Records of locating words and elements
+ + + + +
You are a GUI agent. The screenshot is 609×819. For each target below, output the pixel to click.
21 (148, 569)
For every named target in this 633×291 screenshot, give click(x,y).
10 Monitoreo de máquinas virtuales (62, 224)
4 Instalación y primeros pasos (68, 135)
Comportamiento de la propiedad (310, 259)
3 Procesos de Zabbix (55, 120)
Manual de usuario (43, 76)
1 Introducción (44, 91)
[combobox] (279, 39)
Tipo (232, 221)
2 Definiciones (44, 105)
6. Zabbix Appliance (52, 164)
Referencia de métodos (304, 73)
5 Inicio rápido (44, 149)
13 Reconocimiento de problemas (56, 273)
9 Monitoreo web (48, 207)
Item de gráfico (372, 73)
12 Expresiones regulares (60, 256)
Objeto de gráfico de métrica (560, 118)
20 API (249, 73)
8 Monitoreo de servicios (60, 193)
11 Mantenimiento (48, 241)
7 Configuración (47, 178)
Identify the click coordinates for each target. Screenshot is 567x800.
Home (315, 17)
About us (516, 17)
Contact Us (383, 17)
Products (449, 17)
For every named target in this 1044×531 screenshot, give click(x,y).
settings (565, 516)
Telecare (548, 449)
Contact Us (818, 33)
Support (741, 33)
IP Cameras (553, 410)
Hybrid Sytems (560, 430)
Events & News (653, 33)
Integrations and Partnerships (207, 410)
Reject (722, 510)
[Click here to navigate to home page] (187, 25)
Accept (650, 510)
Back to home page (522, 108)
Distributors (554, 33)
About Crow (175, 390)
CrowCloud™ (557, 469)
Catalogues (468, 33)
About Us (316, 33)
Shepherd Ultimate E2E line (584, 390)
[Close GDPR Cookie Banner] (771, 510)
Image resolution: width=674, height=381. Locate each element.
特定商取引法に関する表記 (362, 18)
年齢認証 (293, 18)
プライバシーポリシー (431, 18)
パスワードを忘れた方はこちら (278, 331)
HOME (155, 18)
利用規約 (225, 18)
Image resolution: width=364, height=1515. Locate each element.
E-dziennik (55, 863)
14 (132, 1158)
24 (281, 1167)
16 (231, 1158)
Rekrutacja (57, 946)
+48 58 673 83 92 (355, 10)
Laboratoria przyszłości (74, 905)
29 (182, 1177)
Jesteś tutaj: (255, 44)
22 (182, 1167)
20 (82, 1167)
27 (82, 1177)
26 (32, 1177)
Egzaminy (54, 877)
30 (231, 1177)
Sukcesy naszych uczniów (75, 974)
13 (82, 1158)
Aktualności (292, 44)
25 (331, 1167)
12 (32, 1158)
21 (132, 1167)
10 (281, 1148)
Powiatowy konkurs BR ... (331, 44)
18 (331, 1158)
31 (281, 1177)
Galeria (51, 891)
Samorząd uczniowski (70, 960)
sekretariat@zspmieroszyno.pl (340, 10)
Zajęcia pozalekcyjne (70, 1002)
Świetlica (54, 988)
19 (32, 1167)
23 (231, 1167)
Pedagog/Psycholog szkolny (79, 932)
+ + + + +
Written request: Could you rewrite the listing from the line with "12 (32, 1158)" up to and including its last line, renaming "Galeria" to "Galeria szkolna" and leaving everything else unchanged?

Complete output:
12 (32, 1158)
21 (132, 1167)
10 (281, 1148)
Powiatowy konkurs BR ... (331, 44)
18 (331, 1158)
31 (281, 1177)
Galeria szkolna (51, 891)
Samorząd uczniowski (70, 960)
sekretariat@zspmieroszyno.pl (340, 10)
Zajęcia pozalekcyjne (70, 1002)
Świetlica (54, 988)
19 (32, 1167)
23 (231, 1167)
Pedagog/Psycholog szkolny (79, 932)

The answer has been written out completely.